TASK GOAL
Copy each line of the records that contains the word "computer".

(Stored items)
※

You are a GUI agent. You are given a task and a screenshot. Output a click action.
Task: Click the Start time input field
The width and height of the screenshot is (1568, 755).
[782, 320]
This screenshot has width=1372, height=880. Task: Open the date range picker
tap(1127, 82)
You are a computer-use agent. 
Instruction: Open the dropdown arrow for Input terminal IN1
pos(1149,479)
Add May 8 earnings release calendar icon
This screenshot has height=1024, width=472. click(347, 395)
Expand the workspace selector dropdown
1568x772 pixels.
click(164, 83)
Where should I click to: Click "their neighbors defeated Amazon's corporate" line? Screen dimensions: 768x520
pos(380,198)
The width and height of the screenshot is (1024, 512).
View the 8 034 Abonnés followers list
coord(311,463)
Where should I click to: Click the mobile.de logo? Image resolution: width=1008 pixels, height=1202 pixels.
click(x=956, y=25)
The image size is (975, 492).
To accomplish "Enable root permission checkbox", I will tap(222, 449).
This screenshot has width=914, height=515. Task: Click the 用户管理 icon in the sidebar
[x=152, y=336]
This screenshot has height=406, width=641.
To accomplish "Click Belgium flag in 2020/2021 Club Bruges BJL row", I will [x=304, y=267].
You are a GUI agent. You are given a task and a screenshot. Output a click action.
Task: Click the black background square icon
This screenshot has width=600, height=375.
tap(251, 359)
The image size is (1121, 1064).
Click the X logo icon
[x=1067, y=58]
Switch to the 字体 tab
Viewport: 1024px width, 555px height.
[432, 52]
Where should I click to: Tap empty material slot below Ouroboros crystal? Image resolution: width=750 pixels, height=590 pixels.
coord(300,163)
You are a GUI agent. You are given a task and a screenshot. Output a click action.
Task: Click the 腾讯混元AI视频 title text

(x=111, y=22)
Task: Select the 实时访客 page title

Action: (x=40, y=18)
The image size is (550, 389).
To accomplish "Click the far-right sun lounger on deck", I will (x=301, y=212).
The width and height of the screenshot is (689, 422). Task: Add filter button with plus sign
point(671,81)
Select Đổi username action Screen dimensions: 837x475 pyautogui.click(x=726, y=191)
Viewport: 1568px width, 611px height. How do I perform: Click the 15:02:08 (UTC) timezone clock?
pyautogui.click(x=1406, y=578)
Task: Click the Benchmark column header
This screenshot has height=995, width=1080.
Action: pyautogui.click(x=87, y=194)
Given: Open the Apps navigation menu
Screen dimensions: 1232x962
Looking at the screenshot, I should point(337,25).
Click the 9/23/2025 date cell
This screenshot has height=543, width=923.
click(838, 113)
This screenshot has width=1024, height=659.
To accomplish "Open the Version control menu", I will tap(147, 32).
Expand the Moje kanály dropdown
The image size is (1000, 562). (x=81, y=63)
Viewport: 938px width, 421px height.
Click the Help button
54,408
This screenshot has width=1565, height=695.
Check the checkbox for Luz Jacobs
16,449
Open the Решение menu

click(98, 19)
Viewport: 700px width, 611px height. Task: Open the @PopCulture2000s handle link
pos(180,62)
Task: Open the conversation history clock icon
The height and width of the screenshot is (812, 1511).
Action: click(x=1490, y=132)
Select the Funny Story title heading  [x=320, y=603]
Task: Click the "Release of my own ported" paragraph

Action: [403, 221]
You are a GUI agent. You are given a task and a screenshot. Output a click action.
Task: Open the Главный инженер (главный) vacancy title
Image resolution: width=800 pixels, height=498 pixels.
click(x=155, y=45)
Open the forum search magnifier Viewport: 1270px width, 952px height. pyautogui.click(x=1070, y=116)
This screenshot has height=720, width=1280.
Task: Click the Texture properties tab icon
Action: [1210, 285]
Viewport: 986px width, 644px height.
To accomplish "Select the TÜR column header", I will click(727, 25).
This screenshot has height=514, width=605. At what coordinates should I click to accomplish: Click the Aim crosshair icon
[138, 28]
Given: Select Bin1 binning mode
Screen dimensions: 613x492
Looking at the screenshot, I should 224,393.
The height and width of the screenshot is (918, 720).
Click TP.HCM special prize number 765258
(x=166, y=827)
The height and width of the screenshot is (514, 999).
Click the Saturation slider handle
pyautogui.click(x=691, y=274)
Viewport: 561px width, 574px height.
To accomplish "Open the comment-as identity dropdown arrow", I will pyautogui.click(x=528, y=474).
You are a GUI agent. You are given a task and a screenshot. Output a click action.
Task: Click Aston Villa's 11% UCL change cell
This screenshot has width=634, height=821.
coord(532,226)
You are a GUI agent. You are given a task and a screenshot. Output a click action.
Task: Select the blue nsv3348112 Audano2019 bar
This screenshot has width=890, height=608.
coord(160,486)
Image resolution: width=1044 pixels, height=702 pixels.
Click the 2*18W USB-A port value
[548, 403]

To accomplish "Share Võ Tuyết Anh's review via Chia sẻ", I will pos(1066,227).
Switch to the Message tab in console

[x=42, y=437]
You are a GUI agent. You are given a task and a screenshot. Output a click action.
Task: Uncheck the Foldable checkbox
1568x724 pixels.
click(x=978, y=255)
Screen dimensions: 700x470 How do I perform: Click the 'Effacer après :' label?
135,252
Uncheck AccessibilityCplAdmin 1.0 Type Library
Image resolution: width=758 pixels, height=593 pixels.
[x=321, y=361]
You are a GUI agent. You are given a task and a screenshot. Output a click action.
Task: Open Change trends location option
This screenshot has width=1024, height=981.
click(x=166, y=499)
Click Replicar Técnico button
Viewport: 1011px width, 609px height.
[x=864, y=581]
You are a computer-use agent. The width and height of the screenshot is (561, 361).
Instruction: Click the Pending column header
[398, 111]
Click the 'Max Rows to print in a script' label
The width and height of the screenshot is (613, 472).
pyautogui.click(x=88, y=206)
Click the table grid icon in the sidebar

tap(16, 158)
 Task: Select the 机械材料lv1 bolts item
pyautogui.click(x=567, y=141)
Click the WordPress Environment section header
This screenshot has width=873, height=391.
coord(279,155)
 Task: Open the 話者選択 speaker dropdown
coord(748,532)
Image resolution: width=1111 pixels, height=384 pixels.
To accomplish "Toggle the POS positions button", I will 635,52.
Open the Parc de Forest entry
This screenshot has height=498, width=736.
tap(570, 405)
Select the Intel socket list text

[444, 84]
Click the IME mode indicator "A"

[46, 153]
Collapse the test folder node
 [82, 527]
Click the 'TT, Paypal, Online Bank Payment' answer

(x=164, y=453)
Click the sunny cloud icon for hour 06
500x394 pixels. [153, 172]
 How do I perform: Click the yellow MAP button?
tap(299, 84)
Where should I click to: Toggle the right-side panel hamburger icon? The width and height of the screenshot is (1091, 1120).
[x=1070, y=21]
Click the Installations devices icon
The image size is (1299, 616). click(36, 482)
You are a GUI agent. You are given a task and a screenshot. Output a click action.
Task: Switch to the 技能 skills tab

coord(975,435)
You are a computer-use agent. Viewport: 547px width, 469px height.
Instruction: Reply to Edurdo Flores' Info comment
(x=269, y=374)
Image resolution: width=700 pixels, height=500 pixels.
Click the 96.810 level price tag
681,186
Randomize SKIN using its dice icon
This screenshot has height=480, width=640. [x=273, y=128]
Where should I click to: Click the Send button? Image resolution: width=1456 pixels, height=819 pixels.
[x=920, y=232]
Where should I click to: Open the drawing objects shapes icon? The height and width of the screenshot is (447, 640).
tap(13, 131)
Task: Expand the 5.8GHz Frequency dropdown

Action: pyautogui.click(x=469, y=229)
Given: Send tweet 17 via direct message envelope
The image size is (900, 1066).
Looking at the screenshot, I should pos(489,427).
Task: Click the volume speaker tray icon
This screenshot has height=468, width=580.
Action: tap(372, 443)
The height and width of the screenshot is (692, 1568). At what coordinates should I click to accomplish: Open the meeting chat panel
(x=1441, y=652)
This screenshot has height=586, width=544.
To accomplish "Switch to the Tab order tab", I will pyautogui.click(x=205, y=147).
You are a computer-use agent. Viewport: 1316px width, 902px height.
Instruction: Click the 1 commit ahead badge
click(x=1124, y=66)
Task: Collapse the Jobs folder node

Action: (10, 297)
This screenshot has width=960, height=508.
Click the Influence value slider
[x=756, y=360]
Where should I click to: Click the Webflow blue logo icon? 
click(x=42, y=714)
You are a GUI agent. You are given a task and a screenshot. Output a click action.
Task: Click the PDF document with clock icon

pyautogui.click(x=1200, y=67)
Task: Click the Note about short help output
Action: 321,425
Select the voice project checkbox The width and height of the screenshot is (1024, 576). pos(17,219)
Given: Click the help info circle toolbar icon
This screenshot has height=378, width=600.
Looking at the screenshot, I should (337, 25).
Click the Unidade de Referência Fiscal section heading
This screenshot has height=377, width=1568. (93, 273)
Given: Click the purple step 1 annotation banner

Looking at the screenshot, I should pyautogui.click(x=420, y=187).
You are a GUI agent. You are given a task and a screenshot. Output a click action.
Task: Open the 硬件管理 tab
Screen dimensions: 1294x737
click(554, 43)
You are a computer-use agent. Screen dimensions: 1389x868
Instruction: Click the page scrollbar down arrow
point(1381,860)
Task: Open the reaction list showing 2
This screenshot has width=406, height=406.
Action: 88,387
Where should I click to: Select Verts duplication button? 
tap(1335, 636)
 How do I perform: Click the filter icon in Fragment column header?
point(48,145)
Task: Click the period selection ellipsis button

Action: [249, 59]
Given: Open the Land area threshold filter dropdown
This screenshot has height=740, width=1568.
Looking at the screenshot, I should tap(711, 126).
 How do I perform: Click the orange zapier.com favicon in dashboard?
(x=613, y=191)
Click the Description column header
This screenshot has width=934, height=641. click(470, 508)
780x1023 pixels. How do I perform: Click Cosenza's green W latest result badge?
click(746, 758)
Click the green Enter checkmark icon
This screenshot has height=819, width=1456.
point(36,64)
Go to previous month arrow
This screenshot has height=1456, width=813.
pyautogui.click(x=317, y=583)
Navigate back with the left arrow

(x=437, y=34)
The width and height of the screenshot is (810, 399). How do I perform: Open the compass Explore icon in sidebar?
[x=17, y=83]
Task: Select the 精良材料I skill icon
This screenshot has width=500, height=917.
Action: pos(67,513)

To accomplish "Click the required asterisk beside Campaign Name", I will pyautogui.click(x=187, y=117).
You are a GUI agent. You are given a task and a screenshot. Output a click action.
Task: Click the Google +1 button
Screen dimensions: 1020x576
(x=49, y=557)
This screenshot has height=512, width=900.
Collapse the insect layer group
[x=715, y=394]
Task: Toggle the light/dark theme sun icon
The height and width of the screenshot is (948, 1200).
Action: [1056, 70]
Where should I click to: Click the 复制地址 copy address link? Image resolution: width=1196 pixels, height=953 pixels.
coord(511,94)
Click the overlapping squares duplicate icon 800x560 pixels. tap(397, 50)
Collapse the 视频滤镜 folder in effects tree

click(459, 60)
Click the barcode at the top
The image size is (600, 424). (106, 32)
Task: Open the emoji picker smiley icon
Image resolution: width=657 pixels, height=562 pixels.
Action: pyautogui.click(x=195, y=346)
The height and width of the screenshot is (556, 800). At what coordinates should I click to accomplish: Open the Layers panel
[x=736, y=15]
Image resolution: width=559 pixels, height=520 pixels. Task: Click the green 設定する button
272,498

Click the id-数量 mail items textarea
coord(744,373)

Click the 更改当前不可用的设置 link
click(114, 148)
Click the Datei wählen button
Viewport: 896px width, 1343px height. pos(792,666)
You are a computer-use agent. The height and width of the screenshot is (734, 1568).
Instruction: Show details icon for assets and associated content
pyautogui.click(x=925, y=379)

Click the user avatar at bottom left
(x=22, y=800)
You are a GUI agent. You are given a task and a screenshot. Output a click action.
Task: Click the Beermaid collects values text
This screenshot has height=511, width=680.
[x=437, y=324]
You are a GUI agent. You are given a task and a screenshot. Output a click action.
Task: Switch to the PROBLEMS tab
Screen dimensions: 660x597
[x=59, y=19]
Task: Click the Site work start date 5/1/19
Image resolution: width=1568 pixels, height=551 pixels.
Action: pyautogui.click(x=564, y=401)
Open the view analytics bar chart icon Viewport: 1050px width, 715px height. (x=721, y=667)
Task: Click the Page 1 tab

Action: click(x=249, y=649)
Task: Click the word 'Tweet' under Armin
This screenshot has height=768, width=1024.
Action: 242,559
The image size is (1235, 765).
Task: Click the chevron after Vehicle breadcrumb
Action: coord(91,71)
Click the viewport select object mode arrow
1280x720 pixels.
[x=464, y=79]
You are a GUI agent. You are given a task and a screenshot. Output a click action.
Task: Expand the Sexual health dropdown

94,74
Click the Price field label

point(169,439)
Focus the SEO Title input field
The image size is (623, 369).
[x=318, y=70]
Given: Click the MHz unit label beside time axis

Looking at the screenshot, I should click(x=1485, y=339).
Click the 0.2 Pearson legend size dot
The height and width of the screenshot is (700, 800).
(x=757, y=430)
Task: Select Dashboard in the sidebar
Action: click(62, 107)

※

SOLUTION TO THIS TASK
You are a computer-use agent. 
You are a computer-use agent. The width and height of the screenshot is (561, 361).
You are a computer-use agent. Viewport: 547px width, 469px height.
You are a computer-use agent. Viewport: 1316px width, 902px height.
You are a computer-use agent. Screen dimensions: 1389x868
You are a computer-use agent. The height and width of the screenshot is (734, 1568).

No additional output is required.